Our Prof A does not operate in isolation. I learned this after informing Prof Susan Taylor, chair of Human Resource Management and Organisational Change, University of Maryland, whose name was displayed as editor of the International Journal of Business and Social Research without her knowledge. Her university’s attorney got its website squashed.

This journal had another Pakistani on its board — let’s call him Prof B — a prolific paper-producer who churned out 20 international publications in 18 months in such dubious journals. What’s even more interesting is that these two professors, A and B, did their PhD under the same supervisor, Prof C.

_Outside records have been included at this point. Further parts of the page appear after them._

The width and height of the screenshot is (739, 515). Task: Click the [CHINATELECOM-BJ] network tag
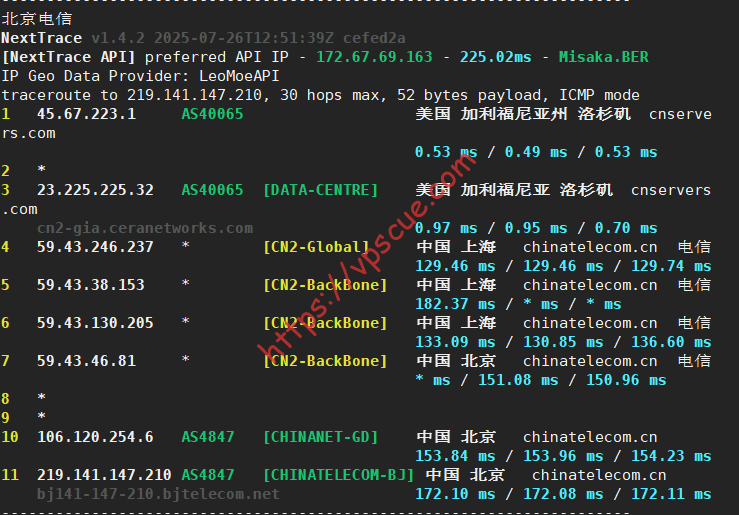[339, 475]
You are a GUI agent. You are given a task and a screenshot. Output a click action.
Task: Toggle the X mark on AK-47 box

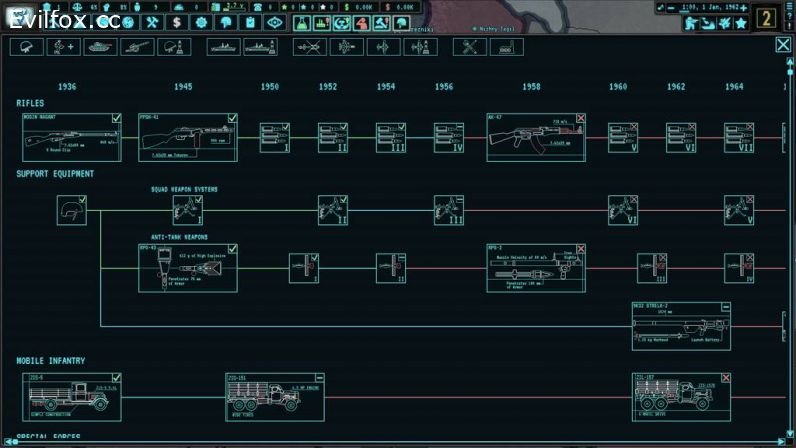pos(580,118)
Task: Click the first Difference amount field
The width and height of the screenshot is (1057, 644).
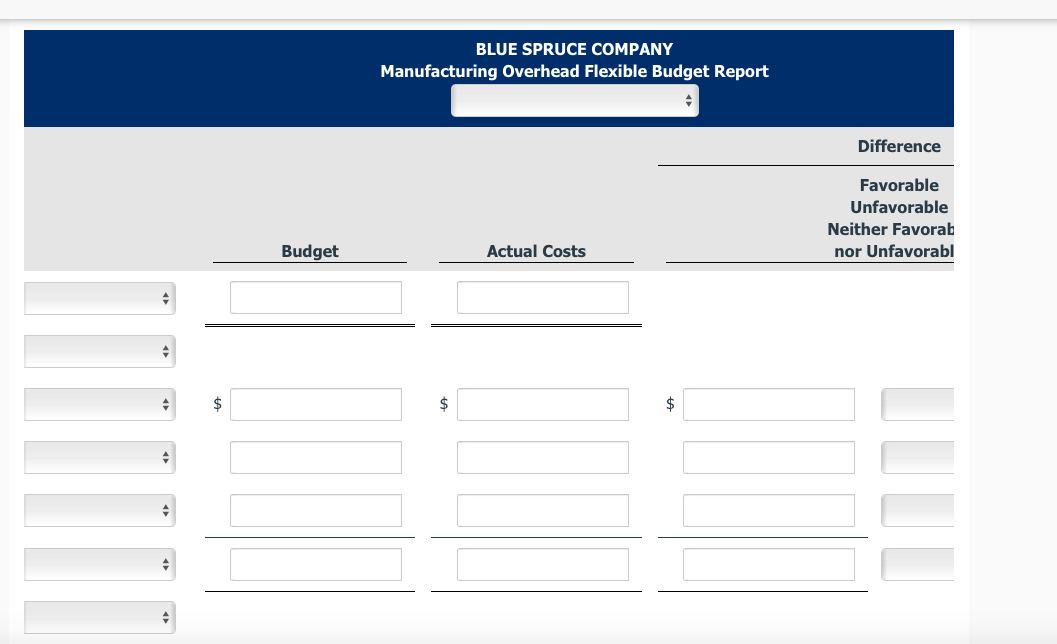Action: (x=768, y=404)
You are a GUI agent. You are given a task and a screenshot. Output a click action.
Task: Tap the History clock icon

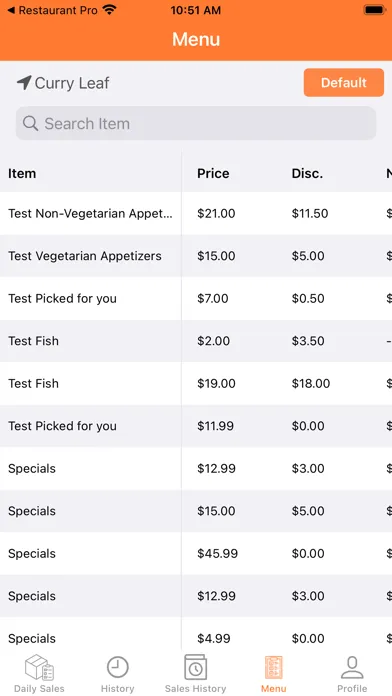118,667
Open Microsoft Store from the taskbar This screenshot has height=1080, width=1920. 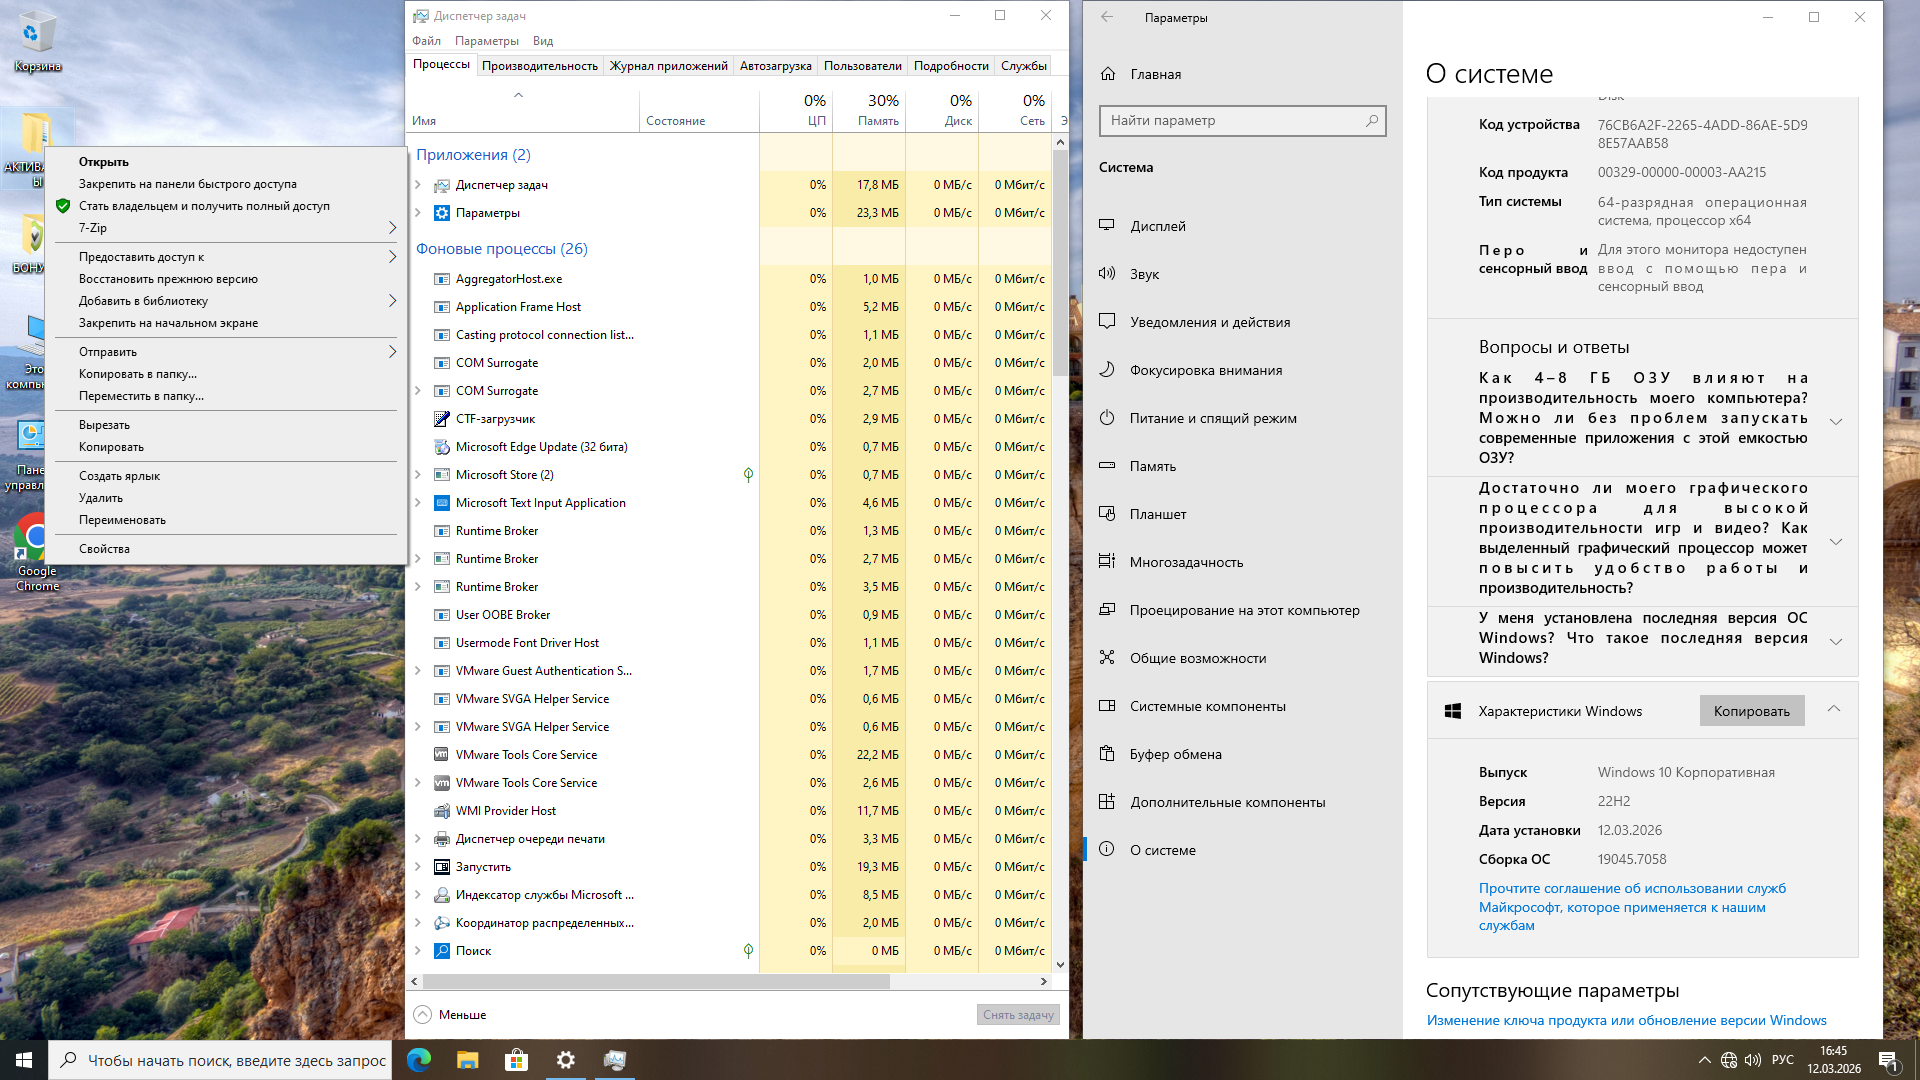[516, 1060]
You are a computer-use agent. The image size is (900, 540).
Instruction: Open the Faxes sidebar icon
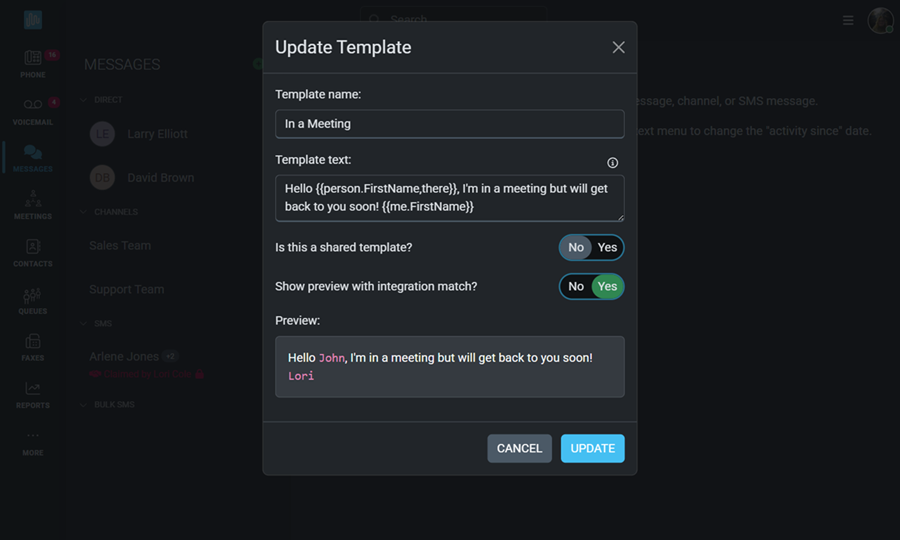coord(33,343)
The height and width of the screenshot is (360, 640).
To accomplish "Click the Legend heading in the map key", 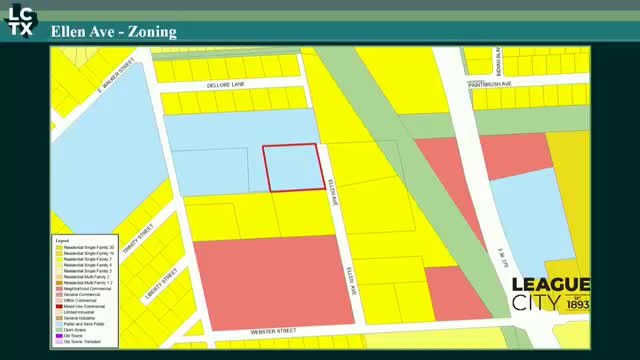I will 62,241.
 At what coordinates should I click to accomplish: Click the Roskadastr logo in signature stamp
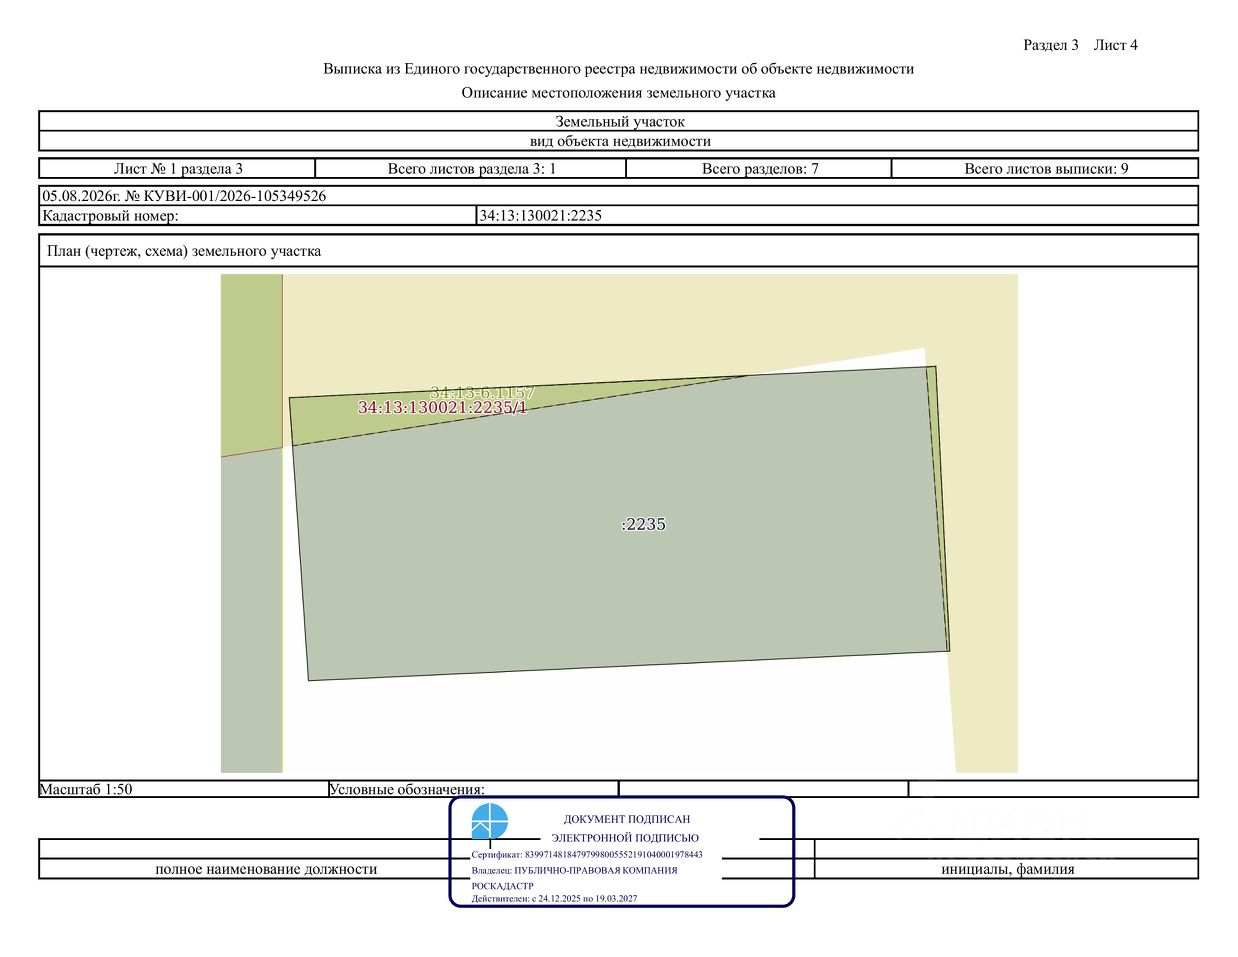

Prof C clearly practises what he preaches; he is a prolific contributor to such unsavoury journals. In recognition of his work, the HEC gave him, with 56 others, the 2010 Best University Teacher Award.

Such gross violation of academic etiquette prompted me to download the résumés of all 71 HEC-recognised PhD supervisors in management sciences to carry out a rough analysis of their publishing work in HEC-recognised journals. The result is mind-boggling.

These academics fall into two categories: 21 did their PhD in Pakistan; 50 went abroad (to largely second- or third-rate universities).

Of these 71 academics 39 (18 with PhDs from Pakistan and 21 from foreign universities) published 180 articles in dubious journals. Eighty per cent of those with Pakistani PhDs contributed to such journals. Having relatively better training and having learnt higher research ethics the overseas-trained academics contributed less to such publications: 40 per cent.

Overall, the 39 academics involved in such padding of their résumés bagged 4.6 publications each on average.

Undergraduates and postgraduates students trained by such academics are unlikely to learn the high ethics of research, and honest business practices. Surely this ought to agitate the business community and universities. Information about such fake dubious has been provided to the HEC and the documents are available to the reader by writing to the author of this piece.

The writer is an independent researcher.